Assim como a primeira noite que passaram juntos, a vida que se seguiu a essa separação é praticamente impossível de ser contada. Durante dias e dias ela foi ao apartamento numa esperança de que o porteiro tivesse alguma notícia para lhe dar. Pela primeira vez ela ouvia o que era o silêncio. E era totalmente diferente dos que viviam, quando, juntos, somente respiravam. As noites se transformaram em intervalos inúteis entre uma ida e outra ao local onde ela sentira, pela última vez, um tremor. Desesperava. A ausência de qualquer notícia que fosse aumentava a cada minuto a sensação já clara da perda lenta e gradual de uma vida em vida. Assistia à sua morte de corpo presente.
            Ele havia saído do país decidido a reconstruir o que em tão pouco tempo perdera. Longe seria certamente mais fácil, por isso aceitou permanecer um tempo na casa de uma irmã que lhe oferecera um teto lá fora. Logo arrumaria um novo emprego e os novos compromissos tratariam de preencher o espaço que sobrara.

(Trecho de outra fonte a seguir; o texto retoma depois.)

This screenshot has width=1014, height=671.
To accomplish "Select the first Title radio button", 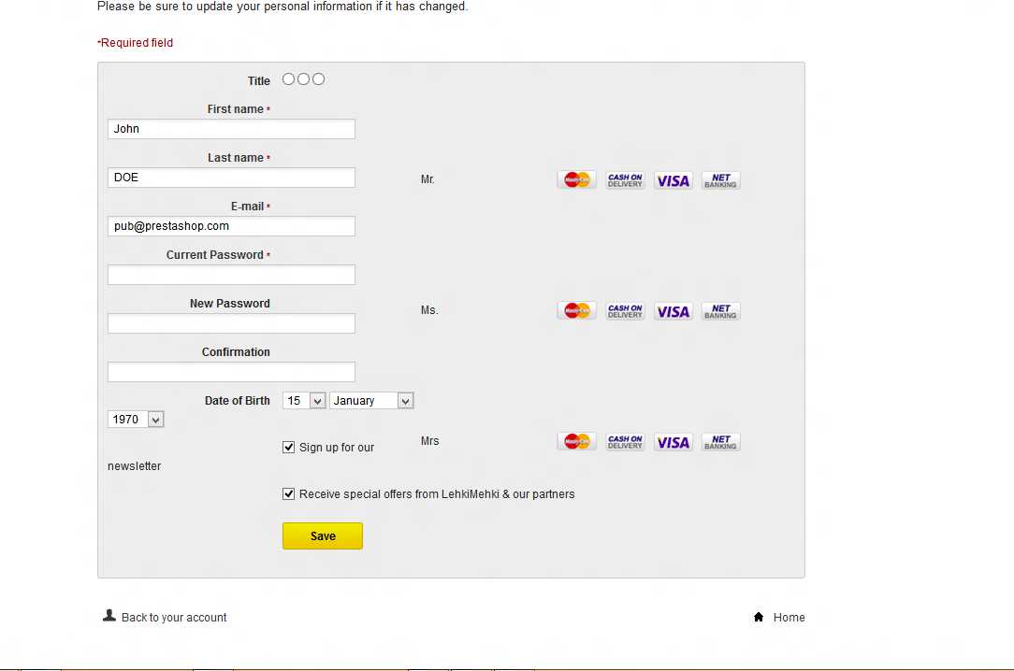I will 288,79.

            E assim o fizeram. Realmente, em pouco tempo ele estava empregado e já muito ocupado. Ela desistira de tudo pela calçada do prédio esperando o momento exato de interrogar pela milésima vez o porteiro. Decidiu permanecer no país e começar uma vida de novo. E, realmente, em pouco tempo ela também já estava empregada e muito ocupada. Ter muito o que fazer e correr de um lado para outro ajudava imensamente ao que ambos chamavam de reconstrução. Achavam que estavam em movimento. Achavam.
            Em pouco tempo começaram a desconfiar que a ginástica em que transformaram suas vidas era inútil. Estavam cansados por fora, mais nada tremia por dentro. Os flashes que fotografaram o passado acendiam no presente, ofuscando o que estivessem fazendo. Ambos sabiam que era impossível velar o filme da memória. Tinham certeza de que as imagens que viam eram espantosamente reais e, como numa fotografia, não conseguiam se convencer de que o tempo havia passado.
            Mas havia. Ele conhecera outra. Ela estava morando com alguém. O emprego dele deu certo. Ela arrumou muitos outros. Ele abriu um negócio. Ela foi pedida em casamento. Ele comprou uma casa. Ela aceitou o pedido. Ele casou-se com a outra. Ela decorou o novo apartamento. Ele viajava sempre. Ela andava na praia. Ele voltava do trabalho. Ela fazia comida para o marido.
            A vida se solidificara assim, e isso não era ruim. Nem bom. Era. Ambos sabiam que tinham voltado a um lugar que era praticamente impossível de sair. De tanto que tentaram, acabaram conseguindo que os flashes diminuíssem. Os intervalos entre um relâmpago e outro foram ficando mais espaçados ao longo das horas e isso, de certa forma, parecia bom. Tinham saído do inferno e entrado novamente na vida comum. Só que ambos sabiam que desde o dia em que se viram pela última vez, nada mais havia tremido. A única vez que ela tremeu depois desses anos todos, foi quando soube que estava grávida. A única vez que ele tremeu foi quando viu o seu próprio rosto impresso no rosto de sua filha que acabara de nascer. Ela teve três filhas e em todas as três pôs o primeiro nome de Maria. Secretamente, ambos desejavam que suas filhas fossem, na verdade, irmãs. Nenhum dos dois teve um filho homem.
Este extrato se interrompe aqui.